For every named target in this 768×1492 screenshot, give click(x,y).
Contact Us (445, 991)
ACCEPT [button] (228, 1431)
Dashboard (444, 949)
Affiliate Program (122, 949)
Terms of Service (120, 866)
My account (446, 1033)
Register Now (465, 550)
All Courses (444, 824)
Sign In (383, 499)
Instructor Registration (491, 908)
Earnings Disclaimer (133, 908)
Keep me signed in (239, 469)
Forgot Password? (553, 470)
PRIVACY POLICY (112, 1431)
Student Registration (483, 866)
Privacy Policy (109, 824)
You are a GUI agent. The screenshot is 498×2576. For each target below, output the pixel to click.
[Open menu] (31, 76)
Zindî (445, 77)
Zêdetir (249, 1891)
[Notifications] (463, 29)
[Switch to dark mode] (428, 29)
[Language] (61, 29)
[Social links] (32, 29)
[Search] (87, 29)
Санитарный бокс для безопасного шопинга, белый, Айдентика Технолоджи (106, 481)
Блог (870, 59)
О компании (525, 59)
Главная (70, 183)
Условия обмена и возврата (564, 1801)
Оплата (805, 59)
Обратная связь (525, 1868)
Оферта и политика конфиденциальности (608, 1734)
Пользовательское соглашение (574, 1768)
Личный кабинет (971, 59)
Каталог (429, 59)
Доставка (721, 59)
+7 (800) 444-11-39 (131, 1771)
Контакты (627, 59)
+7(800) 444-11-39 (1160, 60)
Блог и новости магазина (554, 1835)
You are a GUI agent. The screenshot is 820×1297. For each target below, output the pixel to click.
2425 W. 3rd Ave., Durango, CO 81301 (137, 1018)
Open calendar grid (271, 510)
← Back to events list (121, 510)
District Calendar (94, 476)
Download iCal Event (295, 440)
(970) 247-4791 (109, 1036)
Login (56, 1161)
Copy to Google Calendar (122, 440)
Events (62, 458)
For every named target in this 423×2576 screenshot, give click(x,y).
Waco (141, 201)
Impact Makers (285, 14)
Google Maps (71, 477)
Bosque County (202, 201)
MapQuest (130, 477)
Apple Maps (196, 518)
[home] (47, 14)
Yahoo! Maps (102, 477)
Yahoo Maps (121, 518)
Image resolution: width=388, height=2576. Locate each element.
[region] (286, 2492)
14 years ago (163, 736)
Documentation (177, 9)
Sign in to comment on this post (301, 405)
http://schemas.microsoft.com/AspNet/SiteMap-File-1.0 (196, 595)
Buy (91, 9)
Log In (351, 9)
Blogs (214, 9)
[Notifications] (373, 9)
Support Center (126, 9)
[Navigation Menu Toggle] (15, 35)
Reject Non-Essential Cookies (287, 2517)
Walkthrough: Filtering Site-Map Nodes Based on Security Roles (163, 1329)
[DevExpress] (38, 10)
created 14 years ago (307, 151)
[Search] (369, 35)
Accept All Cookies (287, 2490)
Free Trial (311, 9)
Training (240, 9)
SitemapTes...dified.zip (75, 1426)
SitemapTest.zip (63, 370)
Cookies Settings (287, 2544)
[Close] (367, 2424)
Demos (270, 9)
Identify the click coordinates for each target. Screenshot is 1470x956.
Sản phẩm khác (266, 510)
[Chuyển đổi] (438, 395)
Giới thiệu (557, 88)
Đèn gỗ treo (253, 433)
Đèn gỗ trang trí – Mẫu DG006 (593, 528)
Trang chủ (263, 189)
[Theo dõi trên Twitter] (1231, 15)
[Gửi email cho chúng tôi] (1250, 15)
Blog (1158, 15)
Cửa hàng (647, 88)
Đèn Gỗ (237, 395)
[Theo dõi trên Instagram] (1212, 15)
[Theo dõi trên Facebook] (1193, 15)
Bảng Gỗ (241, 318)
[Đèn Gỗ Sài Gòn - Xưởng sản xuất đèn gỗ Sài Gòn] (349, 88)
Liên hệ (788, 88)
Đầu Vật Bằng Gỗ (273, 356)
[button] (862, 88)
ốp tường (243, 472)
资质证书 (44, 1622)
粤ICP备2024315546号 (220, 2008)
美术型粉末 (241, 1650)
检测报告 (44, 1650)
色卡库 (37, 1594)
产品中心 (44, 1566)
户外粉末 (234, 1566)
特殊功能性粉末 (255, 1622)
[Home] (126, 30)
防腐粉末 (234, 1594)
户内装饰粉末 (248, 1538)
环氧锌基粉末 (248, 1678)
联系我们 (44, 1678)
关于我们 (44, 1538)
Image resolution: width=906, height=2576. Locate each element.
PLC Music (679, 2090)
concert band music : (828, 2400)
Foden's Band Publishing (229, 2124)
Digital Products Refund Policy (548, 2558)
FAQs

※ ※ ※

▶ _WHAT IS EXPECTED_: Go through the data and return each line where the word "resolution" appears.

▶ _TASK RESULT_:
Image resolution: width=388, height=2576. Locate each element.
Image resolution: width=906, height=2576. Locate each element.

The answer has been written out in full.